A rock and a hard place
The Missing Exhibit at the ROM/De Beers Diamond Showing.
For students of marketing, diamonds represent the ultimate triumph. Take a mineral that can be found in relative abundance (despite protestations to the contrary), persuade vast numbers of people that buying one will guarantee eternal happiness or at least make them appear rich and attractive, artfully obscure the more sordid details about diamond use by rebels and despots, and you have created a perpetual money-making machine, at least for those at the top.
This is the successful recipe used by De Beers, which laid the foundations for today’s global diamond industry just over a century ago in South Africa. And it is faithfully followed in “The Nature of Diamonds”, an exhibit at the Royal Ontario Museum put together by the American Museum of Natural History and sponsored by De Beers Canada.
It is understandable that De Beers wants to present the most freshly scrubbed face of the diamond industry to the world.

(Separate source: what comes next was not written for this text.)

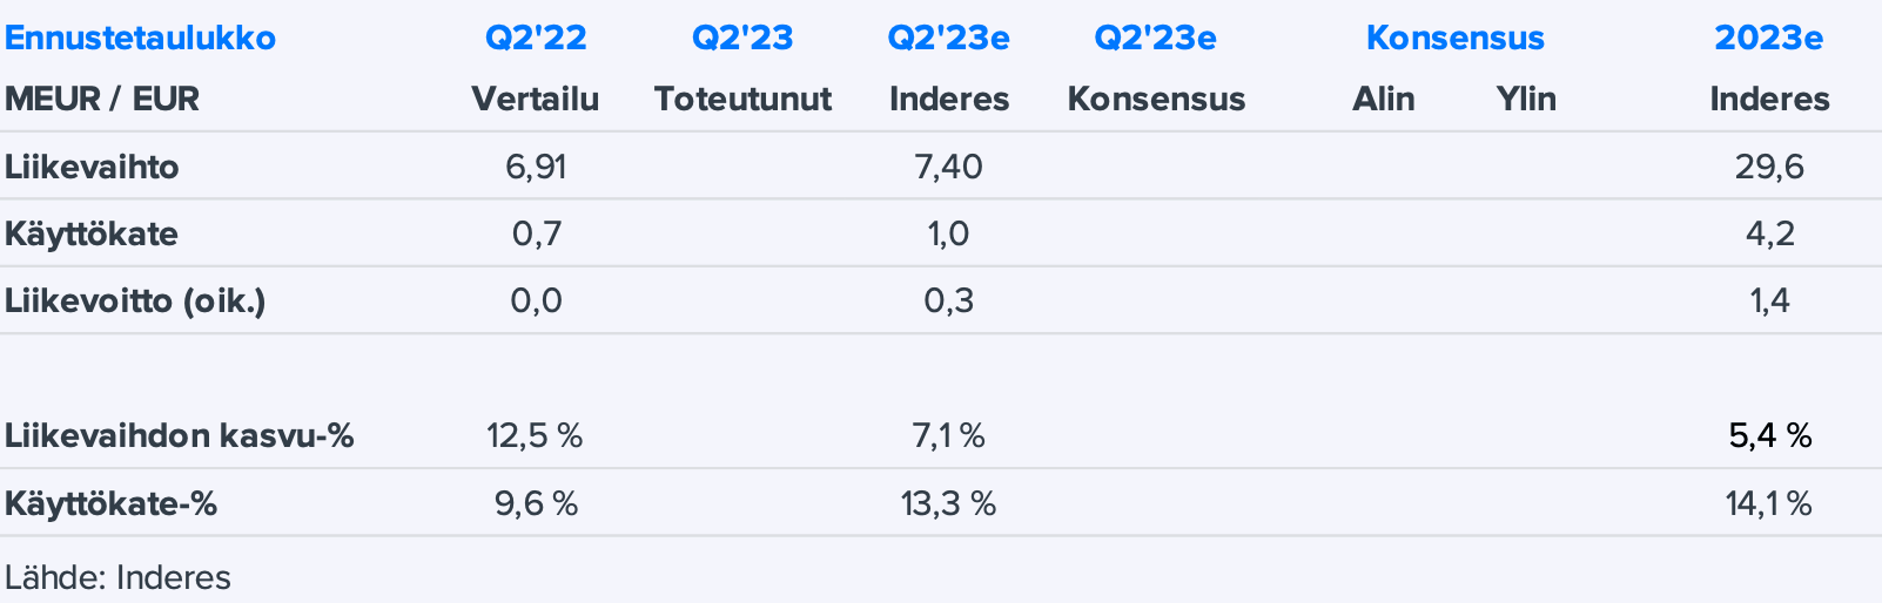
Task: Click the Ylin subheader
Action: [x=1525, y=99]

Its corporate survival depends on perpetuating multiple myths. The Royal Ontario Museum is another matter.
While the museum’s director, William Thorsell, has described the exhibit as “extremely comprehensive”, it is anything but. Much like the Michael Lee-Chin crystal in which it is housed, the exhibit is missing important aspects, presumably left off because they spoil the overall effect. (Guttering over the main entrance to hold back drips, in the case of the crystal; a broader discussion of the part diamonds play in conflict, in the case of the exhibit.)
The myth-making begins at the very first information panel, which states that the diamond is “exotic and rare”. This used to be true. India was the only known source before the 6th century AD and remained the main global supplier until the early 1700s, when diamonds were discovered in Brazil. Such limited supply turned diamonds into coveted possessions for the Romans, the Persians, the Moguls, the Ottoman Turks, and European royalty.

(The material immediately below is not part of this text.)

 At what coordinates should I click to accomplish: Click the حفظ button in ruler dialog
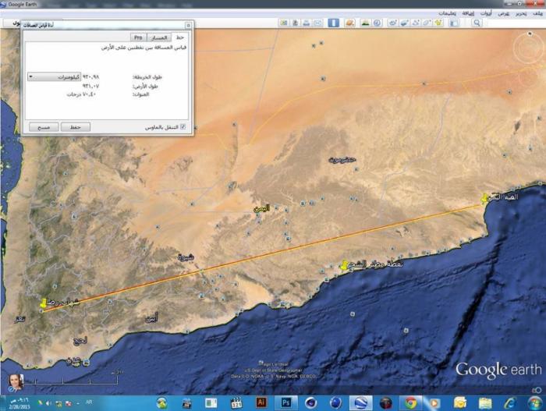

Diamonds were credited with medicinal attributes—curing insanity and repelling black poisons, according to De lapidibus, a medieval treatise on gems. They were also favoured by royalty as ostentatious displays of wealth, illustrated in the exhibit with the museum’s own portrait of Marie de Medici, Queen of France from 1573 to 1642.
Yet in a different part of the exhibit, there is a chart showing how diamond production has soared in the last 50 years from less than 10 million carats at the start of the last century to an estimated 170 million carats in 2007. Since the Brazilian discoveries of the early 1700s, major production spread to South Africa (1870), Namibia (1909), the Democratic Republic of Congo (1917), Angola (1921), Russia (1960), Botswana (1970), Australia (1981), and finally Canada (which in 2007 was the third largest producer by value and the fifth by volume). It is hard to call something now mined in 27 countries and widely available “exotic and rare”.
De Beers has been adept at managing this deluge of diamonds. From the company’s inception in 1888, it attempted to control world supply. On the demand side, it worked at persuading couples that diamonds were a symbol of love. The memorable slogan “a diamond is forever” is the product of the company’s successful collaboration with N.W. Ayer, a New York advertising agency, which began in 1938. Similar tactics were used in Japan in the 1960s. China is the new frontier.
Much of this opulent history is documented in the exhibit, along with corporate efforts to link diamonds with movie stars and celebrities. Among the glittery baubles on display are chunky bracelets owned by Mae West and Joan Crawford, a dangly shoulder brooch owned by Elton John, a pair of substantial gold, silver and diamond bracelets given by “Boss” Tweed, a famously corrupt New York politician, to his daughter, and a brooch once owned by Millicent Rogers, heiress to the Standard Oil fortune.